[Items from a dataset]
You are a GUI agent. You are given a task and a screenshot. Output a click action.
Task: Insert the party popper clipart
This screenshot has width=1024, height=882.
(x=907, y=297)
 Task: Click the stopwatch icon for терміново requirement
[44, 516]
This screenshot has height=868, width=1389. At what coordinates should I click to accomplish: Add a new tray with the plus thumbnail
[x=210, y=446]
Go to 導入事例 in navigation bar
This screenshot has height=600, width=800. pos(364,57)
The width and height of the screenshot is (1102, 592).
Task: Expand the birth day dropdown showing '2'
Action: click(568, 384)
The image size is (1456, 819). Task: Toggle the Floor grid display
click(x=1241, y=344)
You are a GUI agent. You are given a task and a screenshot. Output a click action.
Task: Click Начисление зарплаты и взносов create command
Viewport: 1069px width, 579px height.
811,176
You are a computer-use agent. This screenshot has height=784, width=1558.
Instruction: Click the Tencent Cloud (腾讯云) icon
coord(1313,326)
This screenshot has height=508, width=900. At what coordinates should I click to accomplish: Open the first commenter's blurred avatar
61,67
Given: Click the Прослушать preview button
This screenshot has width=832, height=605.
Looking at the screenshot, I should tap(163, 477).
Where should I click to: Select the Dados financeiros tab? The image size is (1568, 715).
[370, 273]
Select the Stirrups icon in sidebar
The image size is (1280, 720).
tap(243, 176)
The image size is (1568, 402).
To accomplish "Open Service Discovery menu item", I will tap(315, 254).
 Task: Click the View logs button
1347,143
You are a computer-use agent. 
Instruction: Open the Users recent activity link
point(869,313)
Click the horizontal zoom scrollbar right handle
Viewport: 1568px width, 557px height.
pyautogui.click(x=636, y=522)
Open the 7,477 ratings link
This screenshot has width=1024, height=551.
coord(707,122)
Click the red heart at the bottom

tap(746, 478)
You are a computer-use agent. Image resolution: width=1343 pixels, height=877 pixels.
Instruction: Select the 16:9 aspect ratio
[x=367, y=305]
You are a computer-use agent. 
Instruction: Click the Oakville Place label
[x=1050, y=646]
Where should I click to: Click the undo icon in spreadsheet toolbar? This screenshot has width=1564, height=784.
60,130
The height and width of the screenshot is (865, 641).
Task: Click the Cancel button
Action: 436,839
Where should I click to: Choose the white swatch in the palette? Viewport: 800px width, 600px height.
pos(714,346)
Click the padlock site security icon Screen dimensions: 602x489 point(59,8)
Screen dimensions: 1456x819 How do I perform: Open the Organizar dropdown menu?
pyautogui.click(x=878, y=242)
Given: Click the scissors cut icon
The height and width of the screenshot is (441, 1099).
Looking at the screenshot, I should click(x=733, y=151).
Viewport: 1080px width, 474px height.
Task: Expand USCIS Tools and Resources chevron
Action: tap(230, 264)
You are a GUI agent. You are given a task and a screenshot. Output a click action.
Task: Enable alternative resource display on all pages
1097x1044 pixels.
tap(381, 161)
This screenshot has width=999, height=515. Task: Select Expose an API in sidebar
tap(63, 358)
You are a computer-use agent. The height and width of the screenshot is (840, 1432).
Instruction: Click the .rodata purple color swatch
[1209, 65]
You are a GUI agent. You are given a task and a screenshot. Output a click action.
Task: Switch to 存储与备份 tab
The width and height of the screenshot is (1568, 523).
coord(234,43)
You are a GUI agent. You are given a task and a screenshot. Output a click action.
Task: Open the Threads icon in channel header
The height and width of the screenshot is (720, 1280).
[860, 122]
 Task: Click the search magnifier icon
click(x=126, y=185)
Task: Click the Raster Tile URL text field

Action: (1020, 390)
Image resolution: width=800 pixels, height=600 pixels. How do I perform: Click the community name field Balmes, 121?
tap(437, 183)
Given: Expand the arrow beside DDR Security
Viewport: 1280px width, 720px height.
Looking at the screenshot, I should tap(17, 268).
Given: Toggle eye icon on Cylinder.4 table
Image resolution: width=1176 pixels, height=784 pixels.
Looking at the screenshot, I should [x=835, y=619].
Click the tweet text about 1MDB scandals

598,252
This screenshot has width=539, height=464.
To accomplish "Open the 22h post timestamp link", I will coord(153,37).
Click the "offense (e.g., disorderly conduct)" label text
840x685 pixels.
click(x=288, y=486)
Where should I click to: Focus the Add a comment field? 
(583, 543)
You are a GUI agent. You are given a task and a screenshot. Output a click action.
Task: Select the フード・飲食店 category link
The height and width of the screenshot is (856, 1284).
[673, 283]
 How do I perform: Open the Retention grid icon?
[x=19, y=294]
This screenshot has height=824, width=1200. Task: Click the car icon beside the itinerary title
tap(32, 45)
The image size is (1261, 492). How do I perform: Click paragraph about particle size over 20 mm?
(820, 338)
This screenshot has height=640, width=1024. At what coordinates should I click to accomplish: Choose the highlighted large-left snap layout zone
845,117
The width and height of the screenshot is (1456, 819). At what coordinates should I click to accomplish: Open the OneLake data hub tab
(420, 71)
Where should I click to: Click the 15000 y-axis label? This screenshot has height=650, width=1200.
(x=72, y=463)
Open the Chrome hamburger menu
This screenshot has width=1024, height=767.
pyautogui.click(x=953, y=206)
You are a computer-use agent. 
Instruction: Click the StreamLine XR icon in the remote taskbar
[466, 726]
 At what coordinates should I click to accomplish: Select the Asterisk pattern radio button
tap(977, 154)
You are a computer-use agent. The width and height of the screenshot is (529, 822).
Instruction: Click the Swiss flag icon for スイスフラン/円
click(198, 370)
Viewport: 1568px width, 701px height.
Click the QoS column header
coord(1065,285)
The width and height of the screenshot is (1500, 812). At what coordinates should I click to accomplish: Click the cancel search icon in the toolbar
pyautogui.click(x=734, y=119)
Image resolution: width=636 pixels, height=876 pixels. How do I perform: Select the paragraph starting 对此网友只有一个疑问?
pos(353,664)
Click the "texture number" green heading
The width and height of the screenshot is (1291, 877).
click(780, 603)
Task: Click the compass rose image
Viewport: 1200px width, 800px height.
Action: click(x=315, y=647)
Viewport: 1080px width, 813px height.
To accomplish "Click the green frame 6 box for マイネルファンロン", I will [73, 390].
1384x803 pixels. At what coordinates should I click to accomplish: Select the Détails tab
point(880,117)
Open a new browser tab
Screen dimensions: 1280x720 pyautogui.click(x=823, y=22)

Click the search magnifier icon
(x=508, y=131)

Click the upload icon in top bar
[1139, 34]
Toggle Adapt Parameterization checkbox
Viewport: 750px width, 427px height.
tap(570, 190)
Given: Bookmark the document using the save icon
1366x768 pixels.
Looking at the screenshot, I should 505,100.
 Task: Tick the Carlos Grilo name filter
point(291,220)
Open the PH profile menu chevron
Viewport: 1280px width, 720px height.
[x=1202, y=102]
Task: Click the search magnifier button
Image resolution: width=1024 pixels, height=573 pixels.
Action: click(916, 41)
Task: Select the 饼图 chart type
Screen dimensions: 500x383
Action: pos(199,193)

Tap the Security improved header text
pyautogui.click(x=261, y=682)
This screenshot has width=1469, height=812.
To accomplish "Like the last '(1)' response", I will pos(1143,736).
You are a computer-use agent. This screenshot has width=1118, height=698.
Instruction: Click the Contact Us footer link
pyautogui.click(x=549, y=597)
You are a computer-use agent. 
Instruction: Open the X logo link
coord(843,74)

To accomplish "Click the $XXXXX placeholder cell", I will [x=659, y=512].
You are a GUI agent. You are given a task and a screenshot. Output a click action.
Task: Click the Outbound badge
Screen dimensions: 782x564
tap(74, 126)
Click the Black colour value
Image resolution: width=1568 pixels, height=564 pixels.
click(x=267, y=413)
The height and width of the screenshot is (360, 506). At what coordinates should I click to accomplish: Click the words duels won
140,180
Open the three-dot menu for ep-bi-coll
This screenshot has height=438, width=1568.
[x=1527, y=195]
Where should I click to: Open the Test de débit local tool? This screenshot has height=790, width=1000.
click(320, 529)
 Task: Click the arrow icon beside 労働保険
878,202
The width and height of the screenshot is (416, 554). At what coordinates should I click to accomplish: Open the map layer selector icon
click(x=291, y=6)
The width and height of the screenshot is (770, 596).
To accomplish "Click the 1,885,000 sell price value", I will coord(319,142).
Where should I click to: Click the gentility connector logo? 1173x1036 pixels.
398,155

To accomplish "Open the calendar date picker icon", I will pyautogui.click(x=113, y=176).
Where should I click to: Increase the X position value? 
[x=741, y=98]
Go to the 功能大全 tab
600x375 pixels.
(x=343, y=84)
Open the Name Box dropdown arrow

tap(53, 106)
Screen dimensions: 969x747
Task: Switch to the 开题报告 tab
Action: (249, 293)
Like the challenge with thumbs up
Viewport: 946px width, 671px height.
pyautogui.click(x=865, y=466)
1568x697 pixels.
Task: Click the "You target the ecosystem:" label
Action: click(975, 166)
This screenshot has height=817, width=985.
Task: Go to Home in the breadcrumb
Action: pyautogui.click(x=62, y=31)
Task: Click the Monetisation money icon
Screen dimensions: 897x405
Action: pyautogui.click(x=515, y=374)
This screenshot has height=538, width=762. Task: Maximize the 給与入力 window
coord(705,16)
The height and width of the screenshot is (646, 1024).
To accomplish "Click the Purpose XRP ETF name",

» Goal
Can you retype the listing lines between the line holding "You are a computer-use agent. The height" and the line holding "Action: (1020, 390)", inclusive, with nothing changed?

» Response to this exercise
You are a computer-use agent. The height and width of the screenshot is (840, 1432).
Instruction: Click the .rodata purple color swatch
[1209, 65]
You are a GUI agent. You are given a task and a screenshot. Output a click action.
Task: Switch to 存储与备份 tab
The width and height of the screenshot is (1568, 523).
coord(234,43)
You are a GUI agent. You are given a task and a screenshot. Output a click action.
Task: Open the Threads icon in channel header
The height and width of the screenshot is (720, 1280).
[860, 122]
 Task: Click the search magnifier icon
click(x=126, y=185)
Task: Click the Raster Tile URL text field

Action: (1020, 390)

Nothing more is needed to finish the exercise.